### Material for the task

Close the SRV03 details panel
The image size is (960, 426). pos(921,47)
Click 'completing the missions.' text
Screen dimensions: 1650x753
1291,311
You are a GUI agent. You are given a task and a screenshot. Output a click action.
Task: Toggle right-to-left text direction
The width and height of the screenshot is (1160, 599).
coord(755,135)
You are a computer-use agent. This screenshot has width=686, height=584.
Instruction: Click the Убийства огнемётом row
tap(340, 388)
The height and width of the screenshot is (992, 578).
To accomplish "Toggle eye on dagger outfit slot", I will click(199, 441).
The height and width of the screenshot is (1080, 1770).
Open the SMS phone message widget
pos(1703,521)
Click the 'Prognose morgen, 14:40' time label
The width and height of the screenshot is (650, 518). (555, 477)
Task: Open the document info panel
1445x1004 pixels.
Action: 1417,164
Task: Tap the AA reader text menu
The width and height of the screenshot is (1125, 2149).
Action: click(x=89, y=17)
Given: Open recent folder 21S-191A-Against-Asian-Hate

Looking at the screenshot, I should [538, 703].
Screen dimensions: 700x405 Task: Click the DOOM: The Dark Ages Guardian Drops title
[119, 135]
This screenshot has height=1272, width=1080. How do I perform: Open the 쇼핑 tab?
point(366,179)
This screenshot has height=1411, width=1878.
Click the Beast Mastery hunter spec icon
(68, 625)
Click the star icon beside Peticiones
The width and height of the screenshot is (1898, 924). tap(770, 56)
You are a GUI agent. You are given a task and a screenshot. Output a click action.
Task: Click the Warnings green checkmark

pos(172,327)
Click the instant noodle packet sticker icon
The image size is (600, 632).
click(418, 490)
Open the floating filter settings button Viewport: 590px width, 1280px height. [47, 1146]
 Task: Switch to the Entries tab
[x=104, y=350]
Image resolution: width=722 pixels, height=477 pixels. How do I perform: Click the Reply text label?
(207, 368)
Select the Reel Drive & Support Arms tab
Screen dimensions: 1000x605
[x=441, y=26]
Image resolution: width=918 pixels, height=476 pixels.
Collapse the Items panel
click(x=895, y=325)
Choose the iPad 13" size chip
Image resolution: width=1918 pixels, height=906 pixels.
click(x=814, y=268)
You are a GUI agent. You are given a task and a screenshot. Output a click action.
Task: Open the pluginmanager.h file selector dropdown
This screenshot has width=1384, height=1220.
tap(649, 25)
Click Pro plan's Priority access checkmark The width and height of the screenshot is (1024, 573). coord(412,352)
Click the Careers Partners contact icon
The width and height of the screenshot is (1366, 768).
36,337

######

Activity: Check each line of the listing above for the string "Toggle", then give how many lines have it. No other text.

The completed task: 2